Data for analysis:
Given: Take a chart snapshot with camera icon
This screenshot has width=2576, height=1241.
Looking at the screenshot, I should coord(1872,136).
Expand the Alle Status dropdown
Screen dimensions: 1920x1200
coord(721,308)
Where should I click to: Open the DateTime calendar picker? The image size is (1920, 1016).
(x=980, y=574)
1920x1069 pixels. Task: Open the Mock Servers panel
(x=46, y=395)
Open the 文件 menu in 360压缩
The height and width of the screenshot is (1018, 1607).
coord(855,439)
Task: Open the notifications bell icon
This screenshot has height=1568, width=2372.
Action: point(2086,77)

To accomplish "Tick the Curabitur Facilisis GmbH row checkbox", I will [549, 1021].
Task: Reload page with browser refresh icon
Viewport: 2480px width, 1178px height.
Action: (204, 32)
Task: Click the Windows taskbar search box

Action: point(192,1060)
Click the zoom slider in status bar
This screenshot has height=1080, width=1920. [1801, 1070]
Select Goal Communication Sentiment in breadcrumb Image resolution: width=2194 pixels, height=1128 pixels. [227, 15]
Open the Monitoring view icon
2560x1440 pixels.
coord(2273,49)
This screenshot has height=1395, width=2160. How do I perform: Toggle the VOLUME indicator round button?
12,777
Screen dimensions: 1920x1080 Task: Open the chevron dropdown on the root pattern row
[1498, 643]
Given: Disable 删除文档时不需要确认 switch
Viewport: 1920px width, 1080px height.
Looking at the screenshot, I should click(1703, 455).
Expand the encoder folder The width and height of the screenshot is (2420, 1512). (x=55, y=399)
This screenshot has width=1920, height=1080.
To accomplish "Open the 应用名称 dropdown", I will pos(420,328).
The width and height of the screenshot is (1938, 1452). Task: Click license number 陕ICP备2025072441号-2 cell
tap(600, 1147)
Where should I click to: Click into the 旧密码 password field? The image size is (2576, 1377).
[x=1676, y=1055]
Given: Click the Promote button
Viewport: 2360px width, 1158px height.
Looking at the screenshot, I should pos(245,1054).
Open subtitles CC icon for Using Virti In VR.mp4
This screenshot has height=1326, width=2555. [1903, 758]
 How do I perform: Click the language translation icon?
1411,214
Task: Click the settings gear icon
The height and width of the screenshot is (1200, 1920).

What the exercise asks: Starting at the first line of the data above, please restate word for word every line up to and including the one that holds "Given: Disable 删除文档时不需要确认 switch", and add nothing else.

Task answer:
Given: Take a chart snapshot with camera icon
This screenshot has width=2576, height=1241.
Looking at the screenshot, I should coord(1872,136).
Expand the Alle Status dropdown
Screen dimensions: 1920x1200
coord(721,308)
Where should I click to: Open the DateTime calendar picker? The image size is (1920, 1016).
(x=980, y=574)
1920x1069 pixels. Task: Open the Mock Servers panel
(x=46, y=395)
Open the 文件 menu in 360压缩
The height and width of the screenshot is (1018, 1607).
coord(855,439)
Task: Open the notifications bell icon
This screenshot has height=1568, width=2372.
Action: point(2086,77)

To accomplish "Tick the Curabitur Facilisis GmbH row checkbox", I will [549, 1021].
Task: Reload page with browser refresh icon
Viewport: 2480px width, 1178px height.
Action: (204, 32)
Task: Click the Windows taskbar search box

Action: point(192,1060)
Click the zoom slider in status bar
This screenshot has height=1080, width=1920. [1801, 1070]
Select Goal Communication Sentiment in breadcrumb Image resolution: width=2194 pixels, height=1128 pixels. [227, 15]
Open the Monitoring view icon
2560x1440 pixels.
coord(2273,49)
This screenshot has height=1395, width=2160. How do I perform: Toggle the VOLUME indicator round button?
12,777
Screen dimensions: 1920x1080 Task: Open the chevron dropdown on the root pattern row
[1498, 643]
Given: Disable 删除文档时不需要确认 switch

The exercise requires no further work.